> **Selected passage**:

══════════

The General Data Protection Regulation (GDPR) determines how your personal data is processed and kept safe, and the legal rights that you have in relation to your own data.
What GDPR means for patients
The GDPR sets out the key principles about processing personal data, for staff or patients:
- Data must be processed lawfully, fairly and transparently
- It must be collected for specific, explicit and legitimate purposes
- It must be limited to what is necessary for the purposes for which it is processed
- Information must be accurate and kept up to date
- Data must be held securely
- It can only be retained for as long as is necessary for the reasons it was collected
There are also stronger rights for patients regarding the information that practices hold about them. These include patients:
- Informed about how their data is used
- Being able to have access to their own data
- Being able to ask to have incorrect information changed
- Being able to restrict how their data is used
- Being able to move their patient data from one health organisation to another
- Having the right to object to their patient information being processed (in certain circumstances)
What is GDPR
GDPR stands for General Data Protection Regulations and is a piece of legislation that superseded the Data Protection Act. It not only applies to the UK and EU; it covers anywhere in the world in which data about EU citizens is processed.
The GDPR is similar to the Data Protection Act (DPA) 2018 (which the practice already complies with), but strengthens many of the DPA’s principles. The main changes are:
- Practices must comply with subject access requests
- Where we need your consent to process data, this consent must be freely given, specific, informed and unambiguous
- There are new, special protections for patient data
- The Information Commissioner’s Office must be notified within 72 hours of a data breach
- Higher fines for data breaches – up to 20 million euros
What is ‘Patient Data’?
Patient data is information that relates to a single person, such as his/her diagnosis, name, age, earlier medical history etc.
What is Consent?
Consent is permission from a patient – an individual’s consent is defined as “any freely given specific and informed indication of his wishes by which the data subject signifies his agreement to personal data relating to him being processed.”
The changes in GDPR mean that we must get explicit permission from patients when using their data. This is to protect your right to privacy, and we may ask you to provide consent to do certain things, like contact you or record certain information about you for your clinical records.
Individuals also have the right to withdraw their consent at any time.

══════════

> **Task directions**: From the GDPR notice, copy the passage between "The GDPR is" and "What is Consent?", inclusive.

(Saved data entries)
══════════

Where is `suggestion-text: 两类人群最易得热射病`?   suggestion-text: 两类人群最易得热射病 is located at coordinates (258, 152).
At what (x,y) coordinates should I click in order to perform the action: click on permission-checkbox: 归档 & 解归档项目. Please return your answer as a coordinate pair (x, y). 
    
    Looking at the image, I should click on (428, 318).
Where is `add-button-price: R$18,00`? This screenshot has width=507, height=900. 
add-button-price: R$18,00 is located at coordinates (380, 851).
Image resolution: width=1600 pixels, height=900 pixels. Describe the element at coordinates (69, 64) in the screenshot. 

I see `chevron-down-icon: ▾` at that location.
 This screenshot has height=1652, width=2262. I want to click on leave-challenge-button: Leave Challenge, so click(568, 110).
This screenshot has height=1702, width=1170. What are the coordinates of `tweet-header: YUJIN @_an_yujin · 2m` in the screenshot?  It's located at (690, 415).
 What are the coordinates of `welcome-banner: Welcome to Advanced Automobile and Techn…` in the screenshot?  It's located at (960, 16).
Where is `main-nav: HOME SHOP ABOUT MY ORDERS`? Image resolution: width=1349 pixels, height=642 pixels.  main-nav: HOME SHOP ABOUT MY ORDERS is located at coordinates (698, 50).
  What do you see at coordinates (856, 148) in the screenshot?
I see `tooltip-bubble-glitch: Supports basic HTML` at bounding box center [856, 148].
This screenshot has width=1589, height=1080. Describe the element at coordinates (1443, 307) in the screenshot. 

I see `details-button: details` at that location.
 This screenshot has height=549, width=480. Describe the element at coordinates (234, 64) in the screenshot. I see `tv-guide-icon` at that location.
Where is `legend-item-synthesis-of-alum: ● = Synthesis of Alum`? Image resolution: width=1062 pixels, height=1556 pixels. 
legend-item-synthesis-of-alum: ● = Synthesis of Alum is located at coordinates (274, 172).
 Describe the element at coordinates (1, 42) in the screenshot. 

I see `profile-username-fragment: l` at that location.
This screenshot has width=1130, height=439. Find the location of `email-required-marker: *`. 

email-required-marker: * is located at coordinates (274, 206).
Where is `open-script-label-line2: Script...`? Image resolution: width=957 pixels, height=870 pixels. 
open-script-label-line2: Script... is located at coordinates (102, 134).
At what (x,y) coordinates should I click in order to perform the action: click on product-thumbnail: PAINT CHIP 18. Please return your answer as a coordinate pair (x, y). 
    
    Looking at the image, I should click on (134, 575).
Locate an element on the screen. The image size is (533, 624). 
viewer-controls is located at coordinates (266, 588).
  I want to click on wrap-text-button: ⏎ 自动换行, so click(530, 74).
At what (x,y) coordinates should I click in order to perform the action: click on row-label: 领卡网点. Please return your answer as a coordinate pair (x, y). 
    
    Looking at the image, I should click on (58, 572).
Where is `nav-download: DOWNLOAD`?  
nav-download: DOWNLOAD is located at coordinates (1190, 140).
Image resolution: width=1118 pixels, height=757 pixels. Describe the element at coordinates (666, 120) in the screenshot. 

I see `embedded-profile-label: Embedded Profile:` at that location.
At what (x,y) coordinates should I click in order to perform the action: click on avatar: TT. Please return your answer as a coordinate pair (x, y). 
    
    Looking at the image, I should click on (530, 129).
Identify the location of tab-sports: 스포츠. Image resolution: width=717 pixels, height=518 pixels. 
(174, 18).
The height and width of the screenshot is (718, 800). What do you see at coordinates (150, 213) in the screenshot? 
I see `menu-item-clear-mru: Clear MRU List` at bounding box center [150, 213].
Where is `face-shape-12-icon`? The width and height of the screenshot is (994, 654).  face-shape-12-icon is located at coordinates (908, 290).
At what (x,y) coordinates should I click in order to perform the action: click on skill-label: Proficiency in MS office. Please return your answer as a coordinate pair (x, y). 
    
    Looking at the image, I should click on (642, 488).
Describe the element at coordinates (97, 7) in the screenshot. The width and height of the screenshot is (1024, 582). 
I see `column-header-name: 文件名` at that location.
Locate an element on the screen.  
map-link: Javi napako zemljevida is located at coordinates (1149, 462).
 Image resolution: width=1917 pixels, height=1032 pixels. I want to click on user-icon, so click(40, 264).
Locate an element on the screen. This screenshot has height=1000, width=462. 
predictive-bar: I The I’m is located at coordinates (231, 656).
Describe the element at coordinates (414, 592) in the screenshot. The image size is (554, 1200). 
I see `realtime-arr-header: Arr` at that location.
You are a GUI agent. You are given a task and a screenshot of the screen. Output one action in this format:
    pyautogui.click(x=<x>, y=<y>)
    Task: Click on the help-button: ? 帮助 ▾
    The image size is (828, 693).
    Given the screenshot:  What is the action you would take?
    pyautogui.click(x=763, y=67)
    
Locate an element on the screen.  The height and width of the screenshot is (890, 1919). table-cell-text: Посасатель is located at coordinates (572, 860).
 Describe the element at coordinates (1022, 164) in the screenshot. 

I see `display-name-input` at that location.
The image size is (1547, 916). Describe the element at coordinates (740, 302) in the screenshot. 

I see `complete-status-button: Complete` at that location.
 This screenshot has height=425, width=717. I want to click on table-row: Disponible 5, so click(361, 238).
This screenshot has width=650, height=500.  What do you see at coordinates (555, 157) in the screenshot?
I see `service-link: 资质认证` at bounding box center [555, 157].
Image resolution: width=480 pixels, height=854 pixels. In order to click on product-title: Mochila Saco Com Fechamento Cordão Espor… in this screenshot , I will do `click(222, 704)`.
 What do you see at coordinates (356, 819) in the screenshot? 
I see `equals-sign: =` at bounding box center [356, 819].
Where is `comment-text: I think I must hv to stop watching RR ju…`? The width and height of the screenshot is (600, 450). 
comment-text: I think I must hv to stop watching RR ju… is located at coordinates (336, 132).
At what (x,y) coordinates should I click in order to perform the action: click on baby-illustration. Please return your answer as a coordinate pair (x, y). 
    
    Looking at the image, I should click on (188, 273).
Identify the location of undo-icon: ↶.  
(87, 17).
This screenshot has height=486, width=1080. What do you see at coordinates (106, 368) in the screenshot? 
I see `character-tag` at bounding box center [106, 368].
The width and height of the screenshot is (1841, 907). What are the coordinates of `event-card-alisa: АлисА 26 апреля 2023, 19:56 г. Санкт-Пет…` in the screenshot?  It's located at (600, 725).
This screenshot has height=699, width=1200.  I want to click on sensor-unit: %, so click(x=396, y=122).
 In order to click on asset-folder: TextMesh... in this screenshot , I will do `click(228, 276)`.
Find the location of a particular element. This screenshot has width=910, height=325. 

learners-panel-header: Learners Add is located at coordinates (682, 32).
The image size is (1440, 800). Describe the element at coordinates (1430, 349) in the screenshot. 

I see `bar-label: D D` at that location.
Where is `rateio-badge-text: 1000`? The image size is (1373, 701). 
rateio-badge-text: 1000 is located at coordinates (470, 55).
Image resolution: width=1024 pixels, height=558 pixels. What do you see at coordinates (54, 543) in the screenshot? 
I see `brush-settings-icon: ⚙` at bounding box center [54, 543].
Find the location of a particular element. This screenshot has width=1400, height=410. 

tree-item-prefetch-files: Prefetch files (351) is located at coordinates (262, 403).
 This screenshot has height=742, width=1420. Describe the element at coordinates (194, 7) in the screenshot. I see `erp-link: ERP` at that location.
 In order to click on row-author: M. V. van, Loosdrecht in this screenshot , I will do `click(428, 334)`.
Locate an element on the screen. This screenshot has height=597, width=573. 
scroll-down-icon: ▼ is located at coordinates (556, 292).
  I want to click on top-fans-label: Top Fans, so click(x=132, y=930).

══════════

> **Result of this task**:
The GDPR is similar to the Data Protection Act (DPA) 2018 (which the practice already complies with), but strengthens many of the DPA’s principles. The main changes are:
- Practices must comply with subject access requests
- Where we need your consent to process data, this consent must be freely given, specific, informed and unambiguous
- There are new, special protections for patient data
- The Information Commissioner’s Office must be notified within 72 hours of a data breach
- Higher fines for data breaches – up to 20 million euros
What is ‘Patient Data’?
Patient data is information that relates to a single person, such as his/her diagnosis, name, age, earlier medical history etc.
What is Consent?